▶ Tasks to perform
A - Reproduce the opioid lawsuit article word for word, copying everything from "Georgia's lawsuit, like" down to "companies deny that.".
B - List every person named in the opioid lawsuit article.
C - According to the opioid lawsuit article, in what year was the Gwinnett business court established?

▶ Exercise text
+---+

Georgia opioid lawsuit moved to business court, stays in Gwinnett

The state’s lawsuit against opioid manufacturers has been transferred to a special court in Gwinnett County originally set up to hear business disputes.

Georgia Attorney General Chris Carr, who is in charge of the case on behalf of the state, requested the move. He said in a statement that it was good news because the court would have more resources to deal with such a complex case. A spokeswoman for Carr, Katie Byrd, said Tuesday that the move did not waive the state's right to a jury trial. Carr has requested one.

“This is the proper venue for a case of this complexity and is good news for the people of Georgia,” Carr said in the statement.

Georgia's lawsuit, like other plaintiffs', accuses the drug companies of helping cause the opioid epidemic by misleading people about their addictive drugs. The companies deny that.

The Gwinnett business court was established in 2006, long before the statewide business courts recently enabled by a constitutional amendment, a court attorney said. The court is small, hearing perhaps five cases a year, which are mostly resolved without going to trial.

The cases are overseen by Judge Randolph “Randy” Rich, who otherwise mostly hears family court cases.

The court in 2016 opted into a business court program established for metro Atlanta, and Gwinnett joined Fulton County as the only two counties to do so. Anne Tucker, who once directed Fulton’s business court and is now a law professor at Georgia State University, said that such courts are not set up to be pro-business.

“I think generally the concern is with a specialized court that somehow that means that stacks the cards in favor of one side or the other,” Tucker said. Rather, Tucker said, the benefit is that business courts are supposed to have more time for the cases, and the judge should gain experience with complex cases.

“By that, I mean a really dense, complex record, a multitude of witnesses, depositions, helping the parties to manage the pre-litigation process to expedite it, and proceed in a fair and efficient way,” she said. She pointed out that retired teachers once sued the state over their pension fund calculations and the state court in Fulton ruled in the teachers’ favor.

+---+

▶ Dataset excerpts

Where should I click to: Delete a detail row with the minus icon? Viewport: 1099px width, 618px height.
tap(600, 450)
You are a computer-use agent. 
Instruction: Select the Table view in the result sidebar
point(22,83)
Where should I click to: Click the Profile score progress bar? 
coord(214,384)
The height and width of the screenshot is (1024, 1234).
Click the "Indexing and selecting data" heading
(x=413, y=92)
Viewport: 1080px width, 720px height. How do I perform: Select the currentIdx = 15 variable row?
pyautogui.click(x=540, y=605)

+---+

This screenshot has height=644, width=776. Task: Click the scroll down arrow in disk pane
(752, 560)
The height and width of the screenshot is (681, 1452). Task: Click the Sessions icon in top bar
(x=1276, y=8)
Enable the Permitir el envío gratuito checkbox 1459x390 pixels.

+---+

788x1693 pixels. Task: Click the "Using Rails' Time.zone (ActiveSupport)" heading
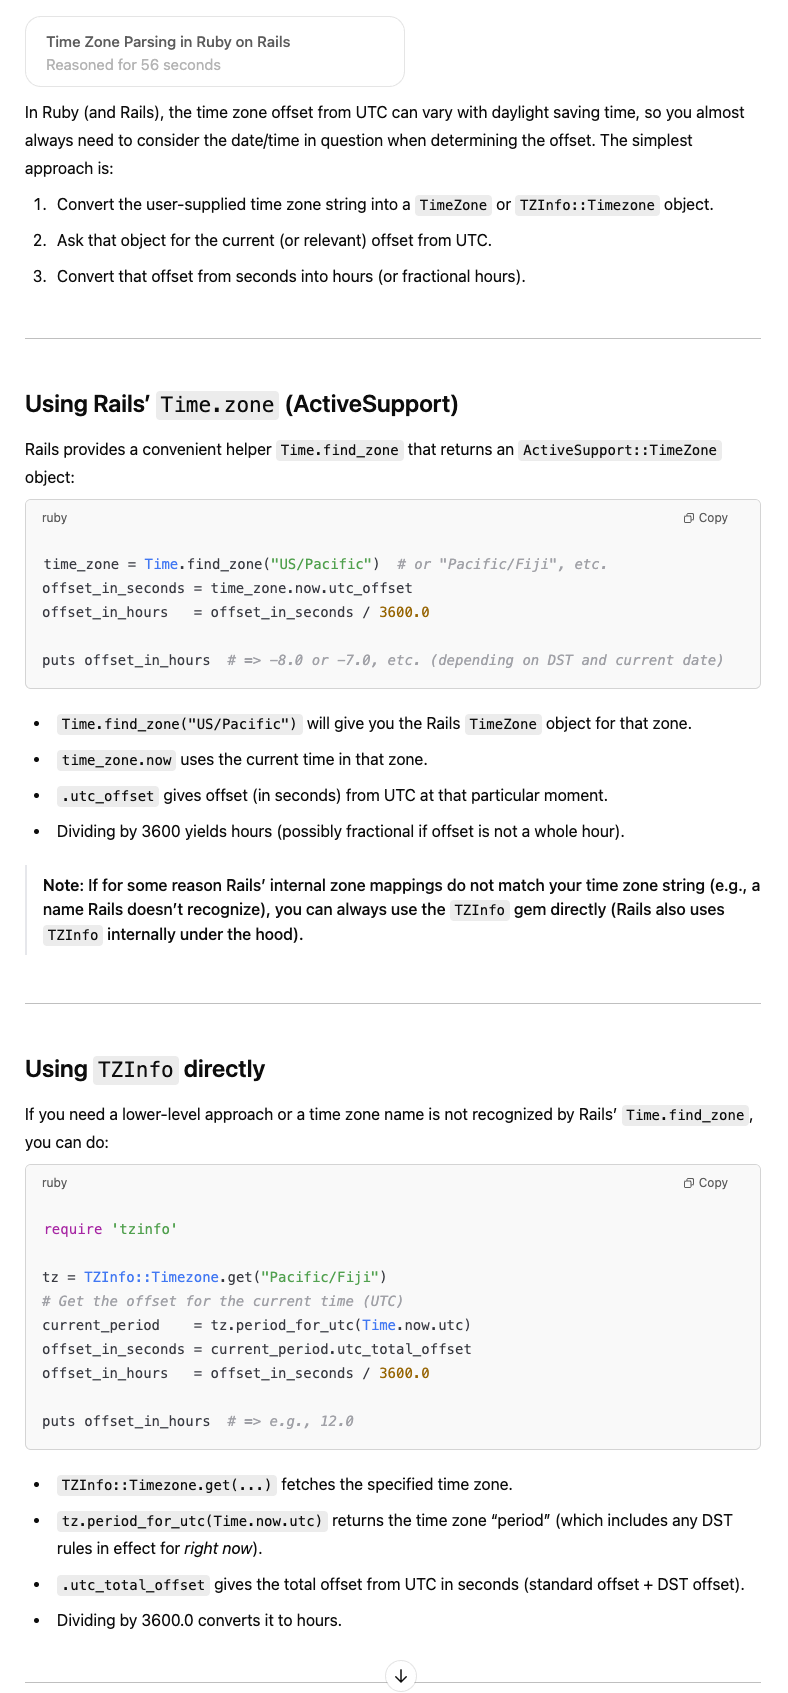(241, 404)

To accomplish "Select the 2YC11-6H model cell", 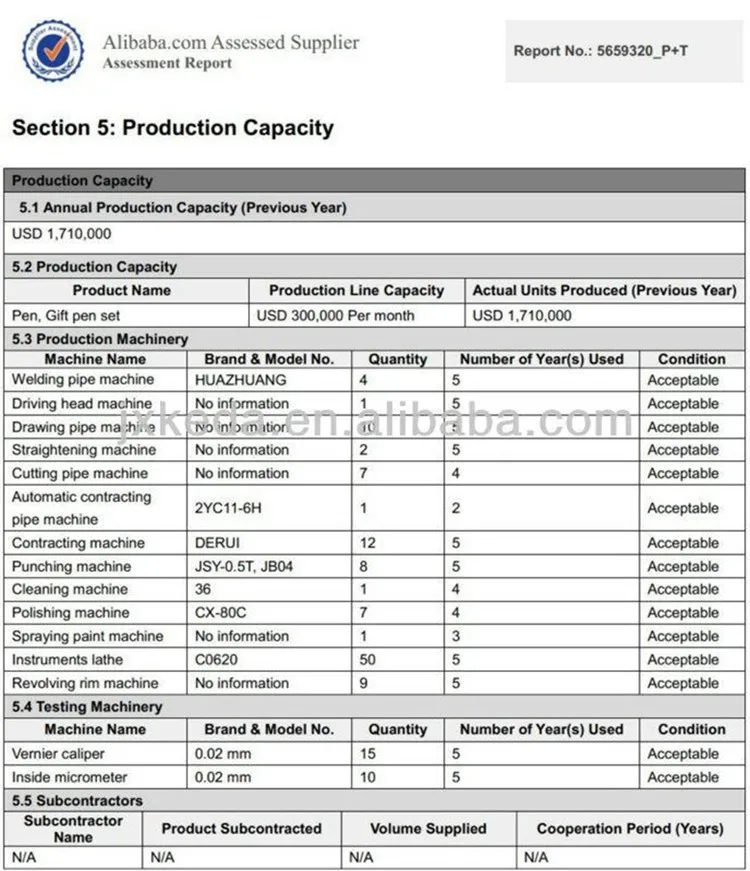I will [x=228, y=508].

+---+

▶ Per-task outputs
A -
Georgia's lawsuit, like other plaintiffs', accuses the drug companies of helping cause the opioid epidemic by misleading people about their addictive drugs. The companies deny that.

B - Chris Carr, Katie Byrd, Randolph "Randy" Rich, Anne Tucker

C - 2006